05年7月の人民元切り上げ以降、人民元の対ドル・レートは上昇し、06年は年間で約3・4%上昇した。今年は年間4~5%程度のペースで上昇している。中国の外貨はその大半がドル資産とされ、ドル安が進めば、その分、人民元換算の資産価値は下がる。現在の主要な運用先と見られる米国債の利率は、年利4・5~5・0%程度で推移しており、元高・ドル安がこれよりも高いペースで進めば運用損が出かねない状況だ。
米の反応探る
このため、中国政府は「外貨運用の高収益化を極力可能にする」(金人慶財務相)狙いで、シンガポール政府系の投資会社などを参考に投資会社を年内にも設立する。中国が必要な外貨準備は「6500億ドルが適正規模」(成思危・全国人民代表大会常務委員会副委員長)と言われている。このため、最大で数千億ドルが運用に回される可能性もある。その場合、チャイナマネーは世界の市場にとって中東のオイルマネーと並ぶ大きな存在となる。
中国紙の報道によると、投資会社の準備グループの楼継偉グループ長は今回の決定について「第一弾の投資先がブラックストーンのように著名な会社になることは非常にうれしい」と述べた。ブラックストーンへの出資をいち早く決めた背景には、投資会社設立後の本格投資に備え、「実務上の問題がないか確かめる狙いがある」(国際金融筋)と見られている。
米国政府や議会の反応を見ることで、中国から巨額の投資資金が世界の金融市場に出ていくことに対するマーケットの受け止め方を探る意味もありそうだ。
容 認
米国では、安全保障上の問題につながりかねないエネルギー企業などに対する外国政府の経営関与に、強い拒否反応がある。
2005年に表面化した中国の国有石油会社、中国海洋石油による米石油大手ユノカル買収計画は、「中国にエネルギー資源を取られる」とした米議会の強い反対で頓挫した。ユノカルで懲りた中国政府は、ブラックストーンから受け取る株式を議決権がない普通株とし、さらに株式保有比率も10%未満に抑えるなど、同社の経営に直接関与できない計画とした。米政府もこうした配慮を酌んで提案を容認したとみられる。

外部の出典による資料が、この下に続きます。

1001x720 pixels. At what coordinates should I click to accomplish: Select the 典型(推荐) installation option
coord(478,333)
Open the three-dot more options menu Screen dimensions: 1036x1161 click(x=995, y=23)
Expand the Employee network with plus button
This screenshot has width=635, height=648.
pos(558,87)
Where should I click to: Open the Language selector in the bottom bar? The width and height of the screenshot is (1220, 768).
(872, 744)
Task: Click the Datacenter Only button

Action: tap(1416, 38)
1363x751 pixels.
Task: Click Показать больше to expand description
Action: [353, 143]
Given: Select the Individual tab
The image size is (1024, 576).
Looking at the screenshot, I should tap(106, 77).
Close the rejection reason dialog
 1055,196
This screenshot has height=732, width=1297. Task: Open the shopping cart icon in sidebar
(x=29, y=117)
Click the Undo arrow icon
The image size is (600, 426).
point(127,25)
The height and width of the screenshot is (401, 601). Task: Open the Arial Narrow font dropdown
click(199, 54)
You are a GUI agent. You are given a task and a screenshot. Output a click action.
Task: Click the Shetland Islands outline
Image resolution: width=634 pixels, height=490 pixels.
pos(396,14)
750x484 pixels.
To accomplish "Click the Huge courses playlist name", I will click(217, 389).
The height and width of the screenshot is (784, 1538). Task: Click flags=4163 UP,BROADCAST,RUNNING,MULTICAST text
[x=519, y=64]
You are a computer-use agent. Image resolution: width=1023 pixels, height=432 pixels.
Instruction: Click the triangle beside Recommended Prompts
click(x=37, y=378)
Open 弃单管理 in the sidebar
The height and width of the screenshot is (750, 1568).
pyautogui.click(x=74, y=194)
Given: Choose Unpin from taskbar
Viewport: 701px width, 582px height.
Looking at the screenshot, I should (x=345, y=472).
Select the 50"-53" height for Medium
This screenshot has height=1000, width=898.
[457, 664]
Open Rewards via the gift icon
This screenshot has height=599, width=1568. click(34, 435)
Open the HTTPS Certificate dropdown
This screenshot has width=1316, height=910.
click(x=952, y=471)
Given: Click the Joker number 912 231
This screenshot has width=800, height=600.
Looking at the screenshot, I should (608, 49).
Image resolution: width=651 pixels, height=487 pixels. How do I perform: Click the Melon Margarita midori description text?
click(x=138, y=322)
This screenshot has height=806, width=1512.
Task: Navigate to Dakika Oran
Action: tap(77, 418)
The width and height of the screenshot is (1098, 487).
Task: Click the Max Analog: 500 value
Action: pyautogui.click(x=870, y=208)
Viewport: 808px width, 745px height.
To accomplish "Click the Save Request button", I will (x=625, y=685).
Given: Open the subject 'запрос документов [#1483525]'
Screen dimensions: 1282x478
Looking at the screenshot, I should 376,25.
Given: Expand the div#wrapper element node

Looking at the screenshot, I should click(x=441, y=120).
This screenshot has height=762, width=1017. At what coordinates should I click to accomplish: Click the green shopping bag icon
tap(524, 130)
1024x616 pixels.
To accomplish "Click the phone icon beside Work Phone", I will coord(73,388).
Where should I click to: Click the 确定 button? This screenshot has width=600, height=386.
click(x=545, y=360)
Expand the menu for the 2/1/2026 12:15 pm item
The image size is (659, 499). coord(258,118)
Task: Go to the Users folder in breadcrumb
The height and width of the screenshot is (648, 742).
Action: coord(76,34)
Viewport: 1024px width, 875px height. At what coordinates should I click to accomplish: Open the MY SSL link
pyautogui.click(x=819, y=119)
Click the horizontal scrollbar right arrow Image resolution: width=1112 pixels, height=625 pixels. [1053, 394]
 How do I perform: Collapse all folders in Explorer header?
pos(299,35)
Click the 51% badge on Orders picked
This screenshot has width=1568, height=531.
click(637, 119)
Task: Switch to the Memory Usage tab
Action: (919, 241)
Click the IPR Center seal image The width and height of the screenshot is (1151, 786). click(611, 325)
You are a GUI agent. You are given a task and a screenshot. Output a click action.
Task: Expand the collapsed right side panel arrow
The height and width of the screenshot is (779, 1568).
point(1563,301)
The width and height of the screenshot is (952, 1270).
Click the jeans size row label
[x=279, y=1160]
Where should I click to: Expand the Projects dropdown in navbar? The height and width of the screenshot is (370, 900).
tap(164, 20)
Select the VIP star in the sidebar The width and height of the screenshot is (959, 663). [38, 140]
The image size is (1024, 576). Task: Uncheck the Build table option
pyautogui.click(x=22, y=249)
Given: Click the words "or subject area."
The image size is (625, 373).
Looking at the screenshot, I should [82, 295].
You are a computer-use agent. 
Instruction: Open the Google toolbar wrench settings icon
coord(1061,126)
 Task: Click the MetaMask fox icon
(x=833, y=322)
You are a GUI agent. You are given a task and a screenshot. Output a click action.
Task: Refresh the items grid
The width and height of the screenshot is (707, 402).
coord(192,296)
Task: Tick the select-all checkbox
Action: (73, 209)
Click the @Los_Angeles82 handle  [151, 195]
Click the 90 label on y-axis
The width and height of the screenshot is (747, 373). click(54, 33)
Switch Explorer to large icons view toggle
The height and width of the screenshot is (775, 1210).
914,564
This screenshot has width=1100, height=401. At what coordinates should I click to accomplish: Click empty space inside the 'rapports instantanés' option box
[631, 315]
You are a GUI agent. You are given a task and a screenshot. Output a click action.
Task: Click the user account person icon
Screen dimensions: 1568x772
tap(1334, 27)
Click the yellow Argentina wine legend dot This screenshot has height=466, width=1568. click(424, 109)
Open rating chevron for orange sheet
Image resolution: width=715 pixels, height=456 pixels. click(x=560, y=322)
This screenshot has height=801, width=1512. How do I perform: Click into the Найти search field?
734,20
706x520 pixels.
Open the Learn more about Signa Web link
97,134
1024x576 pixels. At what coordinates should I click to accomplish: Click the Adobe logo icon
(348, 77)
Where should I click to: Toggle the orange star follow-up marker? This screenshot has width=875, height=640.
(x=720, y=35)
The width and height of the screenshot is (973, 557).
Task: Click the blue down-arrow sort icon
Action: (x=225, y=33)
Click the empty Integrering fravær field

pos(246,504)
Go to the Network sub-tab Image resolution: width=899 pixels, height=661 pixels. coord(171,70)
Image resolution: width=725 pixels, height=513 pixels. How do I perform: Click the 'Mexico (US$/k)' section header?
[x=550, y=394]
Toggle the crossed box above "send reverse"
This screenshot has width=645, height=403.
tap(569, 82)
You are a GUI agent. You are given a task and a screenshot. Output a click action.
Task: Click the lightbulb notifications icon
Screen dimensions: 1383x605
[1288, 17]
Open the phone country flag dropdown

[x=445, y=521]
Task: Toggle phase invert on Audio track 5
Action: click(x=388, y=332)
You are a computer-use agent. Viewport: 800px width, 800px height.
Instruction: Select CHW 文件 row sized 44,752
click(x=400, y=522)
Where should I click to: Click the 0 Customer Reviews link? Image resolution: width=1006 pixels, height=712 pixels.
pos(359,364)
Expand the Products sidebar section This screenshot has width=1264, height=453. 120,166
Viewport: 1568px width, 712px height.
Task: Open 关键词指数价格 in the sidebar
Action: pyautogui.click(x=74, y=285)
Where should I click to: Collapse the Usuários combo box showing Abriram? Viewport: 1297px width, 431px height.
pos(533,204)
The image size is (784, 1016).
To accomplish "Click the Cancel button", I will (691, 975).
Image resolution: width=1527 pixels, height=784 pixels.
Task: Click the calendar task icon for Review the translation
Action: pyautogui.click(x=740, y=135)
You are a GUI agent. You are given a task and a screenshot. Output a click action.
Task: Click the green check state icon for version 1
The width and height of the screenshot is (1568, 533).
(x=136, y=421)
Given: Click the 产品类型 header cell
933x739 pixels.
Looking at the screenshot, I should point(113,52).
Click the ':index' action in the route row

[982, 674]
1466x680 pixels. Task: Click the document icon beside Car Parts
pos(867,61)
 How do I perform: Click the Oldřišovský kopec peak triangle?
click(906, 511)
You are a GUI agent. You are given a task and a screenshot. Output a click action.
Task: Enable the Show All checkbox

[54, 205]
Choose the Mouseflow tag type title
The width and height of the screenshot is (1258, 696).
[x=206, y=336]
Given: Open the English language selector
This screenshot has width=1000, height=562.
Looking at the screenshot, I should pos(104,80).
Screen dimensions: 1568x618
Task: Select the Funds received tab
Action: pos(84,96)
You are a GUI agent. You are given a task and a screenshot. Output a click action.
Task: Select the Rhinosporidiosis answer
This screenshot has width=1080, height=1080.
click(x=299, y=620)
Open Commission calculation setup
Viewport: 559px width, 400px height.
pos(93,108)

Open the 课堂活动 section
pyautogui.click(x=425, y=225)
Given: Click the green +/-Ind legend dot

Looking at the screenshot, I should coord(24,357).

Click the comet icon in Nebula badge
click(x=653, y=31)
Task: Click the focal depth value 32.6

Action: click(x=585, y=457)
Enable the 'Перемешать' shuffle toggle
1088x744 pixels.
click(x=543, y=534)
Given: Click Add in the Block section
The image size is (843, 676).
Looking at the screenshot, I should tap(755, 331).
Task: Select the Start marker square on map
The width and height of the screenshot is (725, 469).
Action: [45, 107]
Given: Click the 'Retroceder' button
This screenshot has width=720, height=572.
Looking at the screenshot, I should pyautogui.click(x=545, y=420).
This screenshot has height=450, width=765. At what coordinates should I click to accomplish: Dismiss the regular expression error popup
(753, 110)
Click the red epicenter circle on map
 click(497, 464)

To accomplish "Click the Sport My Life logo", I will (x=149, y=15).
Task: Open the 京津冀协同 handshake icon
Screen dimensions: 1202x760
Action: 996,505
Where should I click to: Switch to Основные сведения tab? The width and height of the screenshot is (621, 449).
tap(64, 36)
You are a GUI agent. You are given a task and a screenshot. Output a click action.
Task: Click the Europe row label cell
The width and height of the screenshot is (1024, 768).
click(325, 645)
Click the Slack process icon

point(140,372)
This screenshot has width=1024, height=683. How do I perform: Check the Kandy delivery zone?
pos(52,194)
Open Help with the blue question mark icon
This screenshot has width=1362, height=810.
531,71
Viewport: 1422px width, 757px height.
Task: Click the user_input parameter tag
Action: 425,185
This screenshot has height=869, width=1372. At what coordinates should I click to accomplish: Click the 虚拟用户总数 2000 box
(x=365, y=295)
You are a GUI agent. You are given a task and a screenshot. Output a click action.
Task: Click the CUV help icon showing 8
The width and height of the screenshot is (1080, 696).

ただ中国政府が、今後も投資会社を通じて、高い運用実績のある米投資会社や優良な米メーカーなどに投資する可能性は大きい。米国には、外国企業による米企業の買収を審査し、米政府が買収を差し止められる制度もあり、安全保障の面などから反対するケースも出てくるとみられる。
中国の外貨準備は、米国に限らず高い運用成績を求めて世界を駆けめぐる可能性もあり、市場関係者は、中国政府の投資姿勢から目が離せなくなりそうだ。
中国の外貨準備積極運用、ドル安につながるかは不明(日経BP、5月22日)
5月21日、中国の外貨準備を運用する新機関が、米ブラックストーン・グループに出資する計画を発表したことで、より高い運用益を求める中国の意図が示されたと言えるが、こうした動きがドルの下落を意味するかどうかは定かではない。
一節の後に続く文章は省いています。